* [Material supplied]:
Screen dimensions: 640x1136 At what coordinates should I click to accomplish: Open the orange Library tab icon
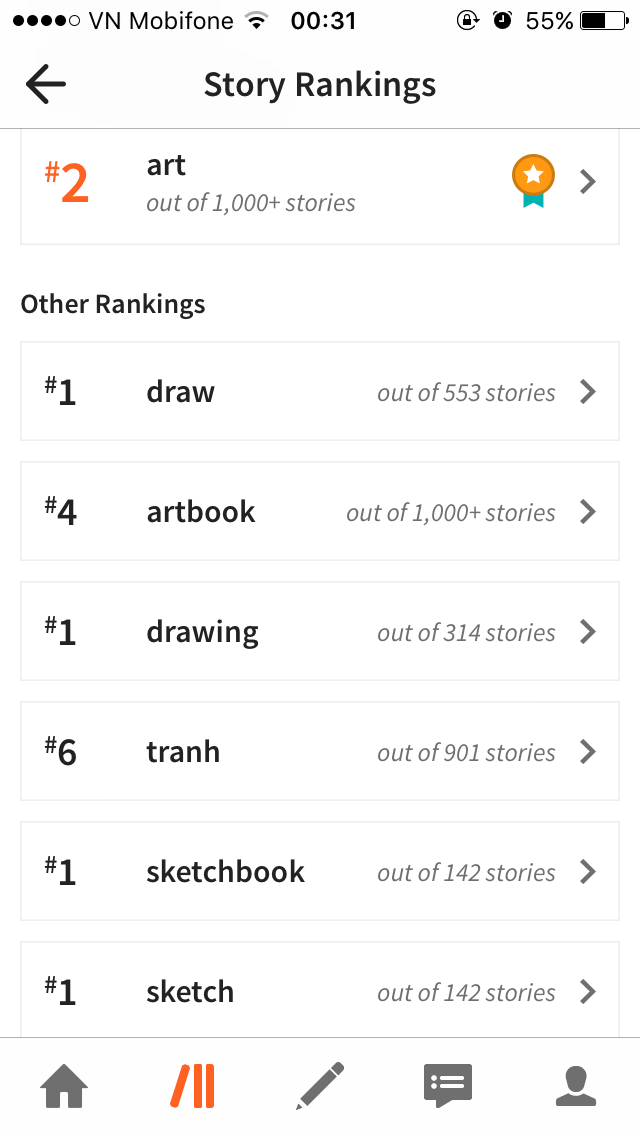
* * *
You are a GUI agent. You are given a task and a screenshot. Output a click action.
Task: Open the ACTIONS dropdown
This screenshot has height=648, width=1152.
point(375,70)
...
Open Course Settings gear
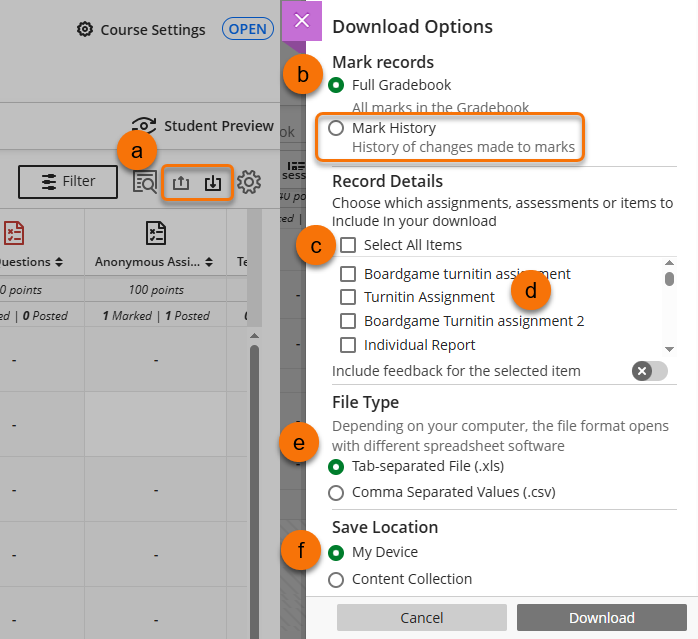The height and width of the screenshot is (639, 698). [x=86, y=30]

* [What you should do]: Wherever "click" occurs in the records above, copy the line it sits in.

* [Response area]:
Screen dimensions: 640x1136 At what coordinates should I click to accomplish: Open the orange Library tab icon
You are a GUI agent. You are given a task and a screenshot. Output a click action.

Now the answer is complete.